Une fois que les acteurs se sont assis sur les fauteuils apportés ici, non par le valet L’Épine mais par une servante, aucune didascalie n’indique le moindre déplacement. Cependant, vu la vanité de Trissotin, le fait qu’il se lève pour déclamer ses textes est tout à fait vraisemblable, de même que lorsque Philaminte mime le combat contre la fièvre. Le comique de gestes est encore accentué quand les trois femmes, en répétant le sonnet, forment un chœur enthousiaste autour de Trissotin, jusqu’au moment où leur vénération pousse Armande et Bélise à s’agenouiller.

Notons cependant que le metteur en scène a nettement séparé Henriette du groupe, auquel elle ne prête aucun intérêt, occupée à lire et à plier un ruban comme pour signaler ainsi qu’elle différencie une œuvre de valeur des poèmes ridicules de Trissotin, mais aussi qu’elle a trouvé un équilibre entre une occupation "féminine" et une autre, plus intellectuelle.

La gestuelle

Le contraste est nettement souligné entre la sobriété des gestes d’Henriette, qui traduisent tous son désintérêt, et l’exagération de la gestuelle précieuse.
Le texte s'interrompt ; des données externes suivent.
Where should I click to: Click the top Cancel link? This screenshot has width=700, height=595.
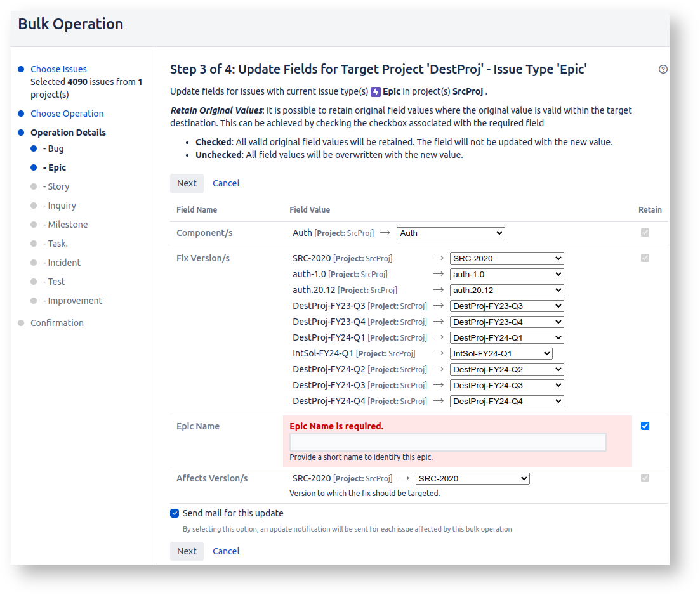coord(226,183)
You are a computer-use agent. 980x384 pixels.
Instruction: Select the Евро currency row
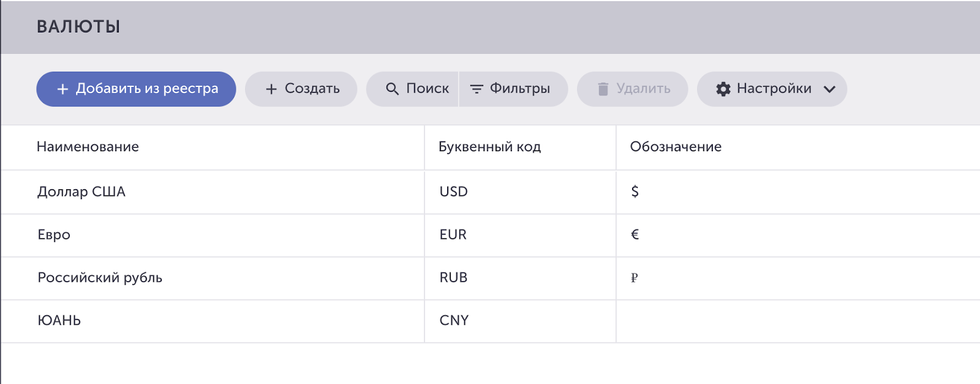(x=490, y=235)
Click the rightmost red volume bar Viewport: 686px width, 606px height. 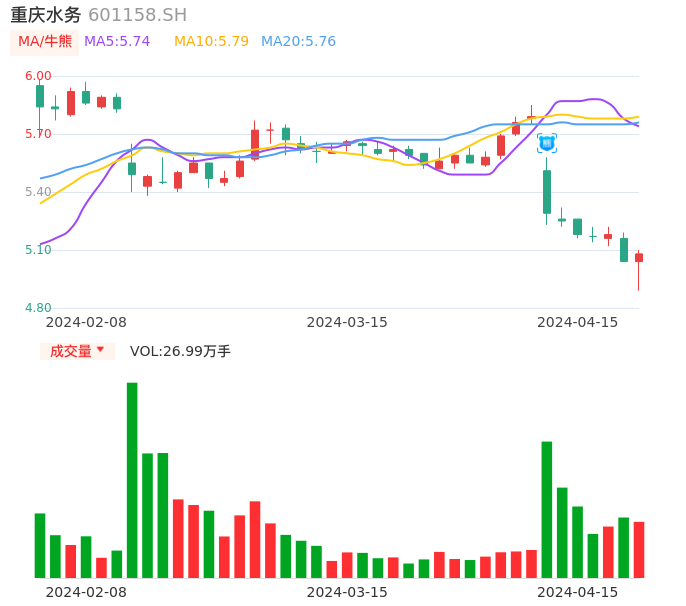click(x=639, y=550)
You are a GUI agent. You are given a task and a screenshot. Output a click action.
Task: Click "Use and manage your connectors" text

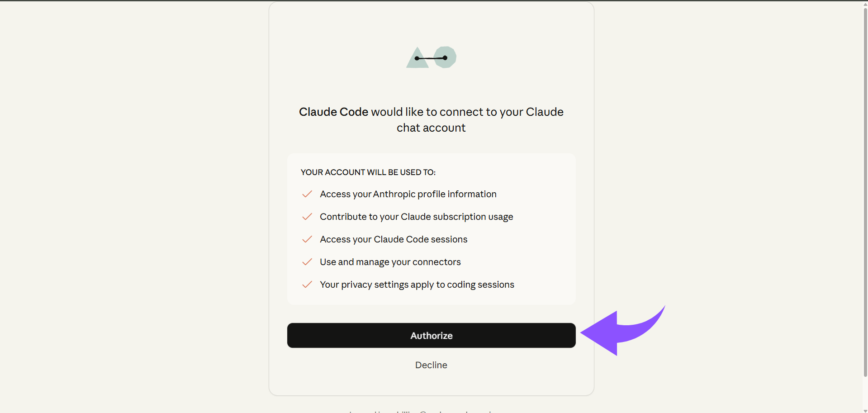390,262
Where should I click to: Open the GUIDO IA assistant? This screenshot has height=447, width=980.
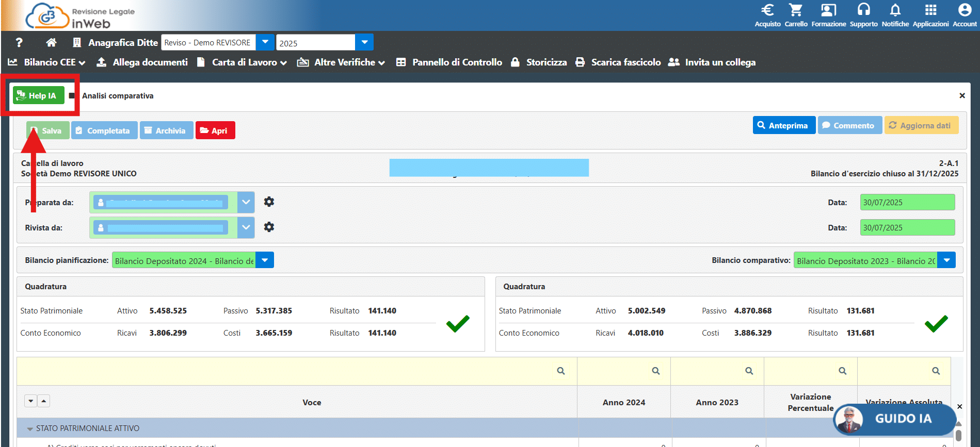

Les gestes d’Armande, amples, donnent parfois l’impression qu’elle va s’évanouir sous le coup de son émotion, qui, chez Philaminte et Bélise, est exprimée par la façon dont la première agite son éventail, et la seconde son bras, comme pour parvenir à « respirer ». On notera aussi comment Armande, rejetant pourtant toute sensualité, se rapproche de Trissotin, pose la main sur son bras, comme si elle tentait de le séduire. Trissotin, lui, joue l’homme supérieur, quand, à chaque « interruption » de Bélise, il s’assied comme accablé, avant de se relever solennellement.

Les mimiques

La volonté de caricature est particulièrement mise en valeur par les mimiques, correspondant au caractère de chaque personnage. Les yeux levés au ciel, la moue fréquente, son air parfois partagé entre l’étonnement et le rire font d’Henriette la spectatrice de cette scène, dans laquelle Trissotin se met lui-même en valeur. Son sentiment de supériorité se marque par l’air agacé qui accompagne les interruptions de Bélise, signalées dans la seule didascalie du passage : « À chaque fois qu’il veut lire, elle l’interrompt. Il se sent insulté dans son statut d’auteur, et ses regards, exaspérés, semblent montrer que les commentaires de chaque passage lui pèsent parfois, même si, par ailleurs, il savoure aussi l'admiration des précieuses, à laquelle fait écho sa propre admiration pour son génie, illustrée par le rire qui accompagne la "pointe" de son épigramme. Le metteur en scène veut-il ainsi indiquer qu’il n’a guère de respect pour la sottise des trois femmes ? 

Face à lui, les trois précieuses arborent des mines extasiés, yeux exorbités, bouche ouverte, large sourire ébloui… Ces effets sont davantage exagérés chez Bélise, qui, par exemple, semble s’étouffer simplement en entendant le mot « amour ».

L'intonation

Ces mêmes sentiments se reflètent dans les intonations de la voix, froideur pour Henriette, solennité pour Trissotin, qui scande sa lecture pour en mettre en valeur les plus « beaux » passage », ainsi que le [e] des rimes féminines, en principe muet mais qu’il prononce en le détachant. Les cris d’admiration se multiplient chez les précieuses, leur répétition des poèmes est ridiculisée par la façon dont elle est excessivement prononcée. Enfin, à nouveau, c’est la caricature de Bélise qui ressort de ses rires et de ses gloussements, qui l’infantilisent.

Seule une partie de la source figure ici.